| Work task |
Every line below should be copied exactly; drop the pictures.

(Stored data entries)

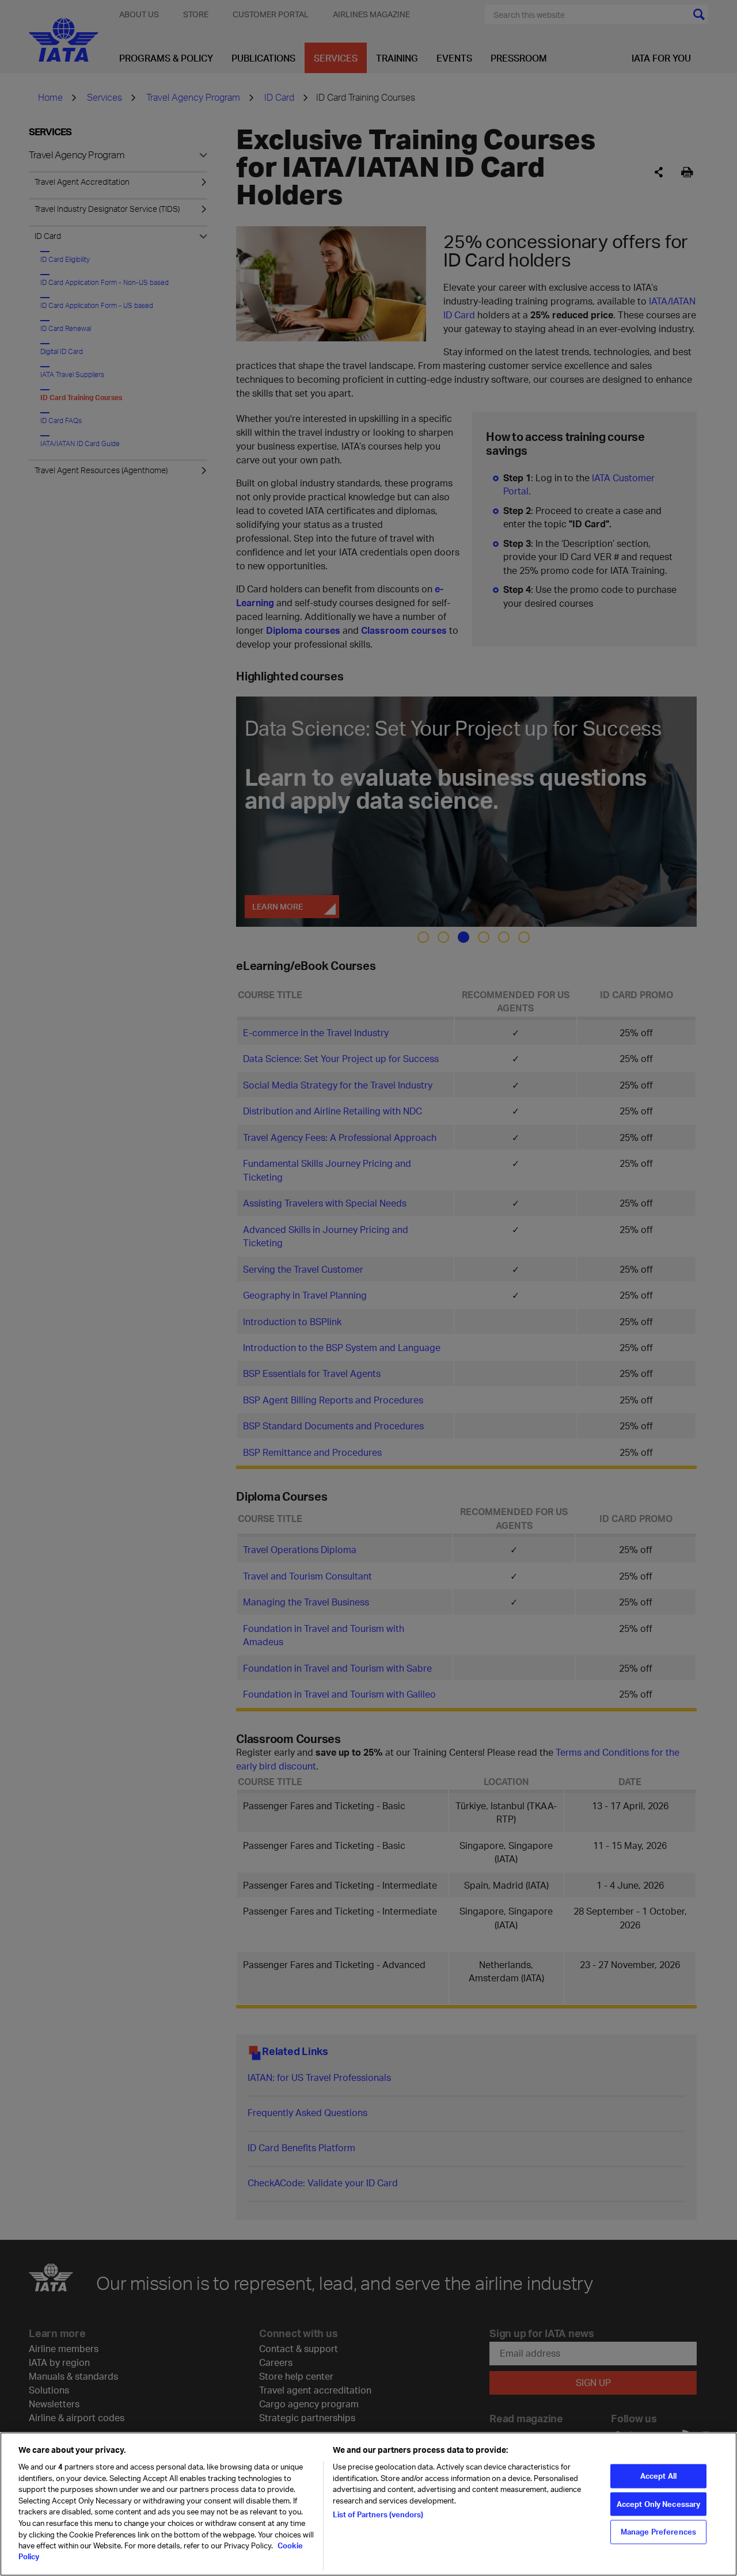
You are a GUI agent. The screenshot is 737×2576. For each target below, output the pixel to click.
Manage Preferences (658, 2531)
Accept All (658, 2475)
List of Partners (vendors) (378, 2514)
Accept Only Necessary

| Response for this exercise |
You are a GUI agent. The screenshot is 737×2576. For each target below, output the pixel to click.
Manage Preferences (658, 2531)
Accept All (658, 2475)
List of Partners (vendors) (378, 2514)
Accept Only Necessary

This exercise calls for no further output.